Well, I happen to think that genetics and human cloning are technologies that rival the splitting of the atom in terms of their socially explosive energy. Leaving this – without due consideration and international cooperation and supervision, to a vainglorious, nationalist drive to simply be "first" for the sake of being so, "damn the torpedoes" – that scares the living shit out if me.

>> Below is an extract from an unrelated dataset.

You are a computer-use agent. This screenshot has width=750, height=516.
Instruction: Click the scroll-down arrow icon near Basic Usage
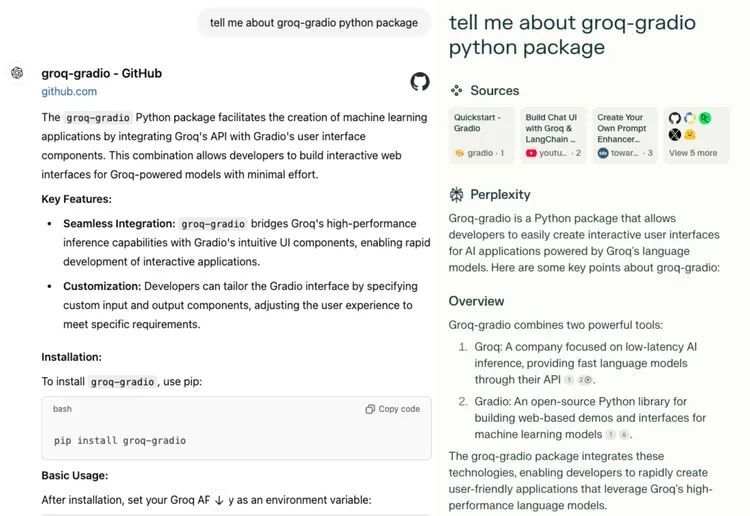click(219, 500)
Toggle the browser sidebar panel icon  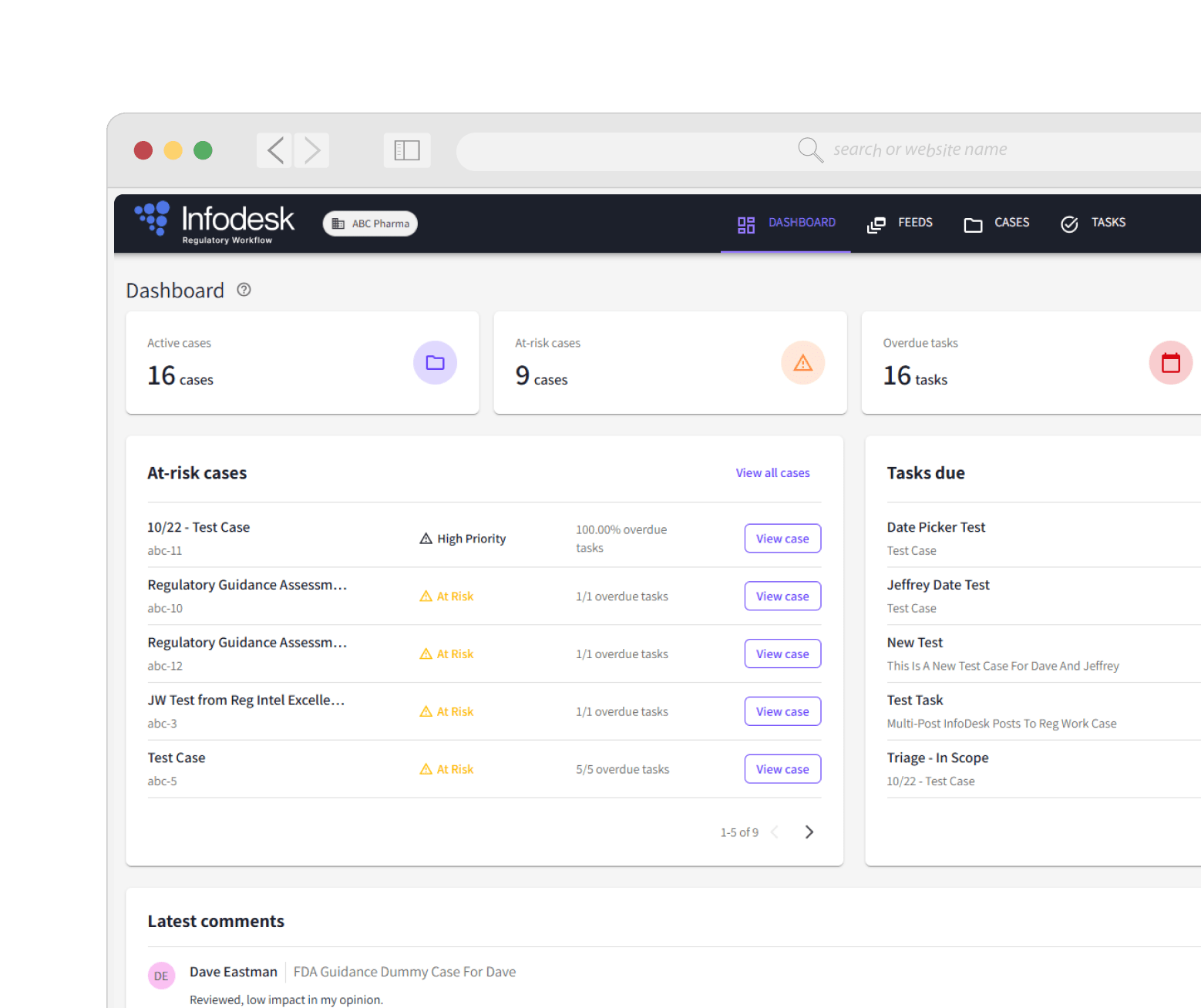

These technologies are bigger than any single nation's drive for vain pride and scientific glory. This statement goes for the US, South Korea, England, or any other nation engaging in such important work. I thought so when watching the bombastic summer thriller The Island in a South Korean movie theater. In the fictional world of that film, there were international controls on human cloning that had been completely ignored in the face of selfish vanity. Was I the only one to get a chill from watching it in the very country that had just proudly announced having been the first to clone a human being? I guess I'm the only one to get that irony.
And speaking of things Greek, I believe, as our Hellenic foreparents did, that fate has a way of punishing humanity for its continuing, unabashed hubris. Her name is Nemesis, and I hear she's a bitch. And from my read of history, she ain't never late to the party.